PC-TV Convergence

The New York Times writes:

The point of all these new video-content deals being struck by networks and studios is, of course, to avoid making the mistakes of the music industry, which focused too much on rear-guard actions like lawsuits and not enough on figuring out new ways to give the fans what they wanted.

The music analogy only goes so far, however. The way music is promoted and sold and listened to bears scant resemblance to TV and video products. Ventures like the one announced by Warner and the big networks are not really an alternative way of receiving conventional TV, but rather an alternative to buying or renting DVD’s coupled with an intriguing new market opportunity to reach viewers on their desktop or mobile devices.

David G. Sanderson, who heads the media consulting practice at Bain & Company, offers four reasons most people won’t be downloading their favorite shows onto their TV’s any time soon: limitations in broadband infrastructure, the degree of readiness among electronics makers to provide a product with mass appeal, the behavior of consumers and the agenda of the players in the TV ecosystem.

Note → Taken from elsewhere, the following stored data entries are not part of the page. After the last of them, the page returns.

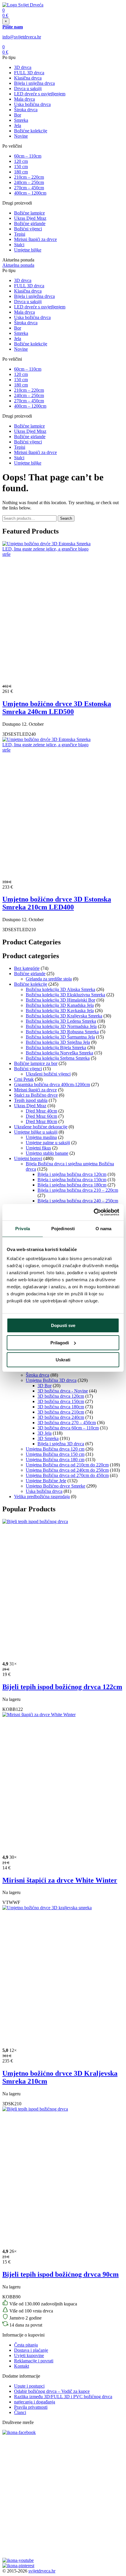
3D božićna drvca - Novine (63, 1390)
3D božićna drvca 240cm (61, 1417)
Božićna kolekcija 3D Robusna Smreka (62, 1031)
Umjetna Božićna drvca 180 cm (55, 1459)
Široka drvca (26, 109)
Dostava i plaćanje (31, 2350)
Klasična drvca (28, 77)
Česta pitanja (26, 2344)
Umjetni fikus (38, 1147)
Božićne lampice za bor (35, 1063)
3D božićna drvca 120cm (61, 1396)
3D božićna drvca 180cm (61, 1406)
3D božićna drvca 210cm (61, 1411)
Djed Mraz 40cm (41, 1110)
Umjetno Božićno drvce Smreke (55, 1485)
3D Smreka (48, 1438)
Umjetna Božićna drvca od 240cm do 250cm (67, 1470)
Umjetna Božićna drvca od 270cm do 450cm (67, 1475)
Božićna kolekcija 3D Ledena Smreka (61, 1021)
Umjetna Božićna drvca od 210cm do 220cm (67, 1464)
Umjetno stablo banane (47, 1153)
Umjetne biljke (27, 249)
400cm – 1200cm (30, 192)
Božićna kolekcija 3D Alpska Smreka (60, 989)
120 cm (21, 161)
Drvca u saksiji (28, 88)
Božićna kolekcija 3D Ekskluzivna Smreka (65, 994)
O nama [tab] (104, 1228)
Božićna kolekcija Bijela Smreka (56, 1047)
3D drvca (22, 67)
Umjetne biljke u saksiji (35, 1132)
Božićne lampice (29, 212)
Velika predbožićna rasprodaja (42, 1496)
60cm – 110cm (27, 155)
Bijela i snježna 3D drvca (61, 1443)
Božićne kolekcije (30, 130)
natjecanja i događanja (34, 2401)
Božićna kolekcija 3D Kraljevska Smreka (64, 1015)
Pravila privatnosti (30, 2407)
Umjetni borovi (28, 1158)
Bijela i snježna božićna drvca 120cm (72, 1174)
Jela (17, 125)
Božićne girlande (29, 223)
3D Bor (45, 1385)
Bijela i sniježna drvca (34, 83)
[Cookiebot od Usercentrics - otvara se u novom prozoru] (93, 1212)
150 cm (21, 166)
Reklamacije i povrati (33, 2360)
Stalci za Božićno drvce (36, 1095)
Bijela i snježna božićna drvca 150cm (72, 1179)
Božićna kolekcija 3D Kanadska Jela (60, 1005)
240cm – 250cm (29, 182)
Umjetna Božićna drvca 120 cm (55, 1448)
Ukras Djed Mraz (30, 218)
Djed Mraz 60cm (41, 1116)
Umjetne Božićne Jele (46, 1480)
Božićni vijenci (28, 228)
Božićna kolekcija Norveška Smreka (59, 1052)
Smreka (21, 120)
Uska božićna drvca (32, 104)
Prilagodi (59, 1342)
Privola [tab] (22, 1228)
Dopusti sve (63, 1325)
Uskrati (63, 1359)
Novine (21, 136)
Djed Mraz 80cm (41, 1121)
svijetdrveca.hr (41, 2570)
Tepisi (19, 234)
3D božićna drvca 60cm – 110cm (68, 1427)
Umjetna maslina (41, 1137)
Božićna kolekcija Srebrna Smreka (58, 1058)
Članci (20, 2412)
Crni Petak (24, 1079)
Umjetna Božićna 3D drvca (51, 1380)
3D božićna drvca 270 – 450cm (67, 1422)
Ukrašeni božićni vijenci (48, 1073)
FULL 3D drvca (29, 72)
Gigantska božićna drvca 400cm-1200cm (52, 1084)
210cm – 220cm (29, 177)
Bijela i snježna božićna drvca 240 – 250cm (78, 1200)
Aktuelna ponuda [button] (18, 265)
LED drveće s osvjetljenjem (39, 93)
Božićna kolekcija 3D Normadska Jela (61, 1026)
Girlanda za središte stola (49, 978)
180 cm (21, 171)
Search (66, 518)
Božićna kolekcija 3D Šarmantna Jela (60, 1036)
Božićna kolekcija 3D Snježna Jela (58, 1042)
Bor (17, 114)
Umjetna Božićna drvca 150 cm (55, 1454)
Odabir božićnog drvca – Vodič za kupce (52, 2391)
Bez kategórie (27, 968)
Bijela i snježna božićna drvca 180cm (72, 1184)
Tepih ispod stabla (30, 1100)
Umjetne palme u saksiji (48, 1142)
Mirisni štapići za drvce (35, 239)
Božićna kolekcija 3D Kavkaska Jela (60, 1010)
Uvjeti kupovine (29, 2355)
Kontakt (21, 2366)
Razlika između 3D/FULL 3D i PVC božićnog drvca (63, 2396)
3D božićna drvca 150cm (61, 1401)
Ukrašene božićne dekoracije (40, 1126)
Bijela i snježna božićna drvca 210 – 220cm (78, 1190)
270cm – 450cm (29, 187)
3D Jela (45, 1433)
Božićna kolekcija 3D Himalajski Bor (60, 999)
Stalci (19, 244)
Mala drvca (24, 99)
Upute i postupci (29, 2385)
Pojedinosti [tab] (63, 1228)
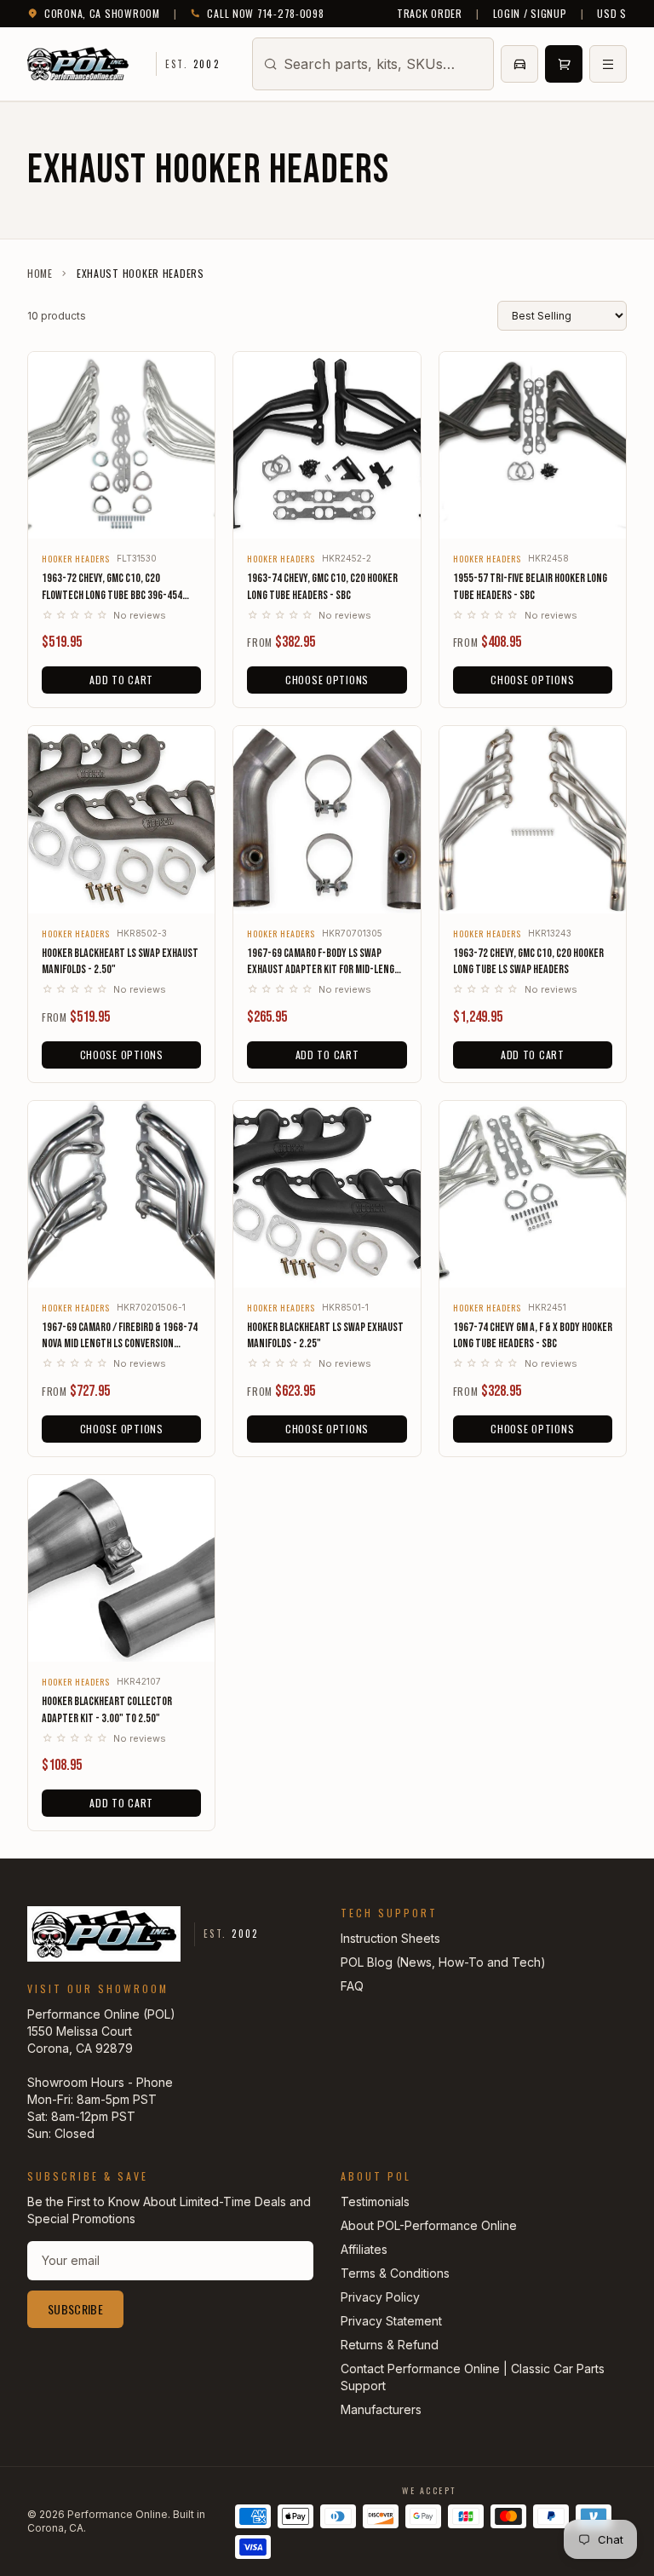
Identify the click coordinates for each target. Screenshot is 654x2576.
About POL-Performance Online (429, 2225)
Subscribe (75, 2309)
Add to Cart (121, 679)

Cringely on Google and Microsoft

Robert Cringely writes:

Where Microsoft’s theory of business is built around the platform and its domination, Google has built a theory of business that is independent of the platform, and therefore their software runs (or can run) on any platform. The issue around “advertising based revenue” isn’t really the key differentiator. What counts is that for Microsoft the platform is the PC while for Google the platform is the Internet and nobody can hope to control the Internet — not Microsoft OR Google.

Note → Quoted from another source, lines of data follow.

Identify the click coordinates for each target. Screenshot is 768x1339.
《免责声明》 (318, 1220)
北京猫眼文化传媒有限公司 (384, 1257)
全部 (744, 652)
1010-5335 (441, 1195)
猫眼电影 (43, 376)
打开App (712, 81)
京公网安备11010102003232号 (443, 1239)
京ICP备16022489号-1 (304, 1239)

Maybe Microsoft’s new Internet ad business will turn the tide. Wrong! How many web sites do you visit primarily for the advertising? Not anything from Microsoft to be sure, yet that’s essentially what people do with Google – going TO the ads.

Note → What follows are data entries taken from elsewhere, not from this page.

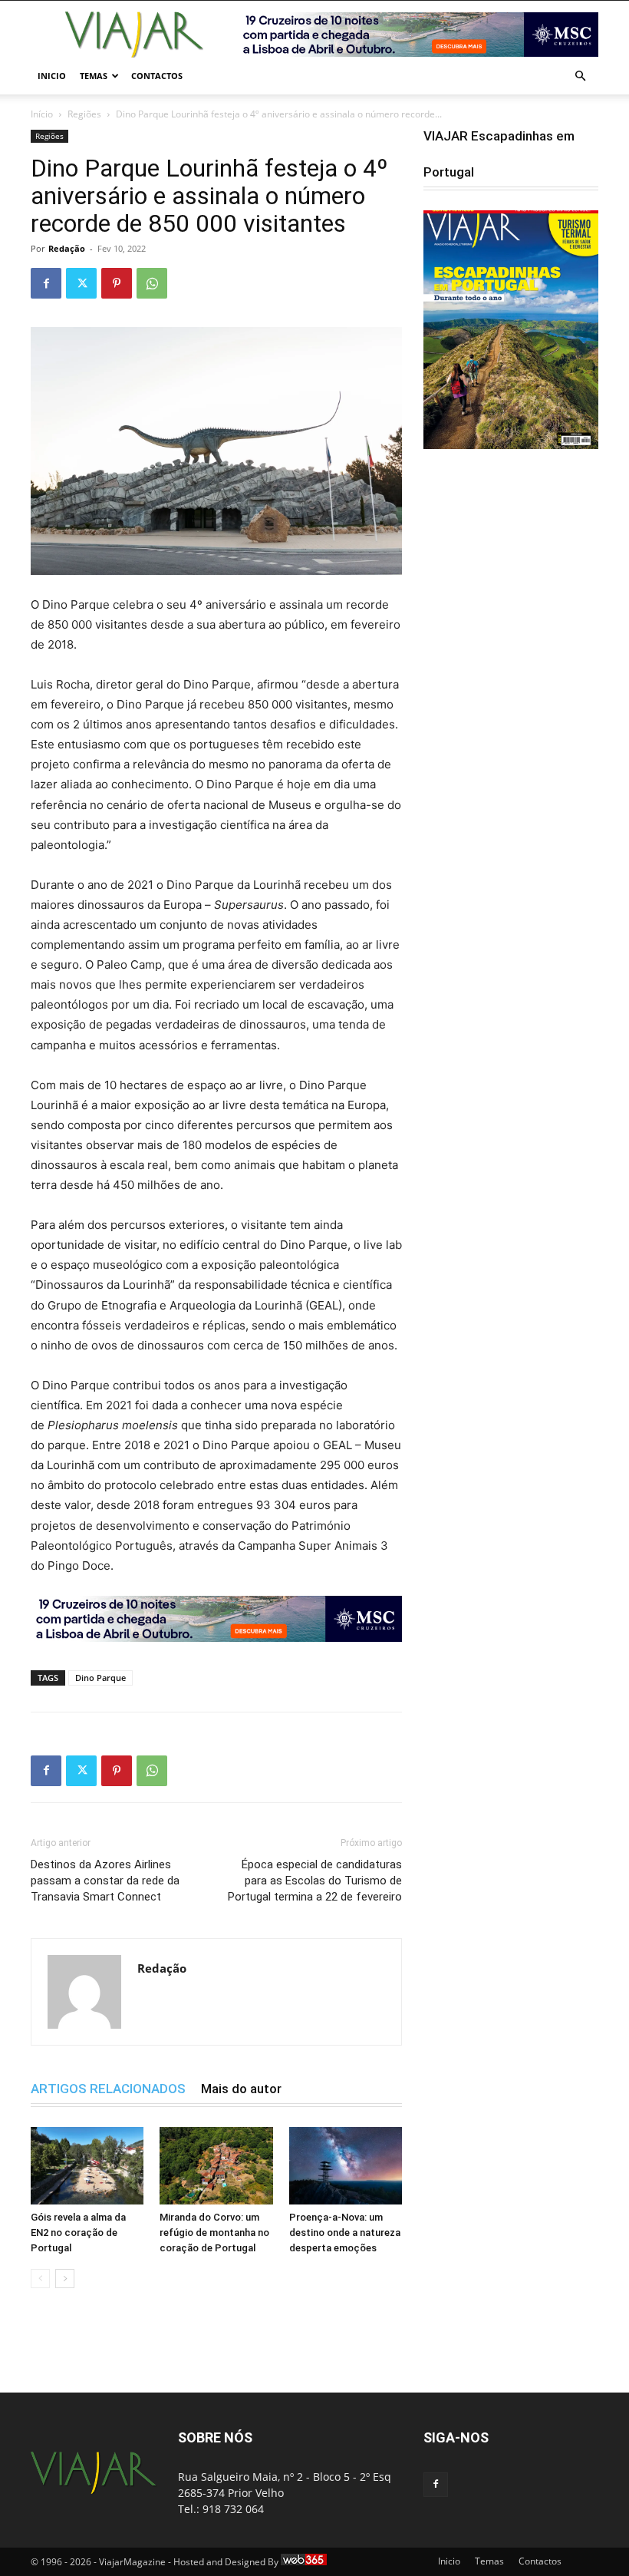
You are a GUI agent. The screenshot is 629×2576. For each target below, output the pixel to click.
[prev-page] (40, 2278)
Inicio (52, 75)
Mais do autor (241, 2088)
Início (42, 114)
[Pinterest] (116, 283)
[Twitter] (81, 283)
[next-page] (64, 2278)
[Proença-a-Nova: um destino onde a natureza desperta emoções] (345, 2165)
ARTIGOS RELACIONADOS (108, 2088)
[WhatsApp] (152, 283)
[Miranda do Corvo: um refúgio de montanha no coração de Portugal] (216, 2165)
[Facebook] (46, 283)
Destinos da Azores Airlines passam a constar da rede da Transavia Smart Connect (105, 1881)
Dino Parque (100, 1677)
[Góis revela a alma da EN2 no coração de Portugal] (87, 2165)
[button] (579, 76)
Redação (66, 248)
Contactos (157, 75)
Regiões (84, 114)
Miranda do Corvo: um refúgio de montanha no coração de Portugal (214, 2232)
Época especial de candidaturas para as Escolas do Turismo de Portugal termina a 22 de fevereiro (315, 1881)
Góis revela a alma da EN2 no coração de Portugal (78, 2232)
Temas (93, 75)
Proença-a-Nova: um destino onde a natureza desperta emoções (344, 2232)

And look at those Google ads. Here’s the most important key to Google’s success: Most Google advertisers don’t advertise ANYWHERE else. Its mainly small and medium sized companies whose advertisements the average person would NEVER have seen before the Internet. Google is making a ton of money from people who never advertised before. Heck, Google is making a ton of money from people who never were even in business before. This is not only a fundamental change in how advertising is done; it is a fundamental change in how BUSINESS is done.

Snap’s New Ad Model

MercuryNews writes about the search engine’s pay-per-action model:

With Snap, advertisers decide how much they are willing to pay if a customer completes a certain action — like buying a product or filling out a form. Advertisers submit their bids and create a keyword campaign.

If a Snap user visits an advertiser’s site and completes the desired action, the advertiser pays Snap. Otherwise, the only cost is a $50 non-refundable sign-up deposit.

“For the advertiser, it’s the ultimate,” said Snap Chief Executive Tom McGovern. “They only pay when they ring the register.”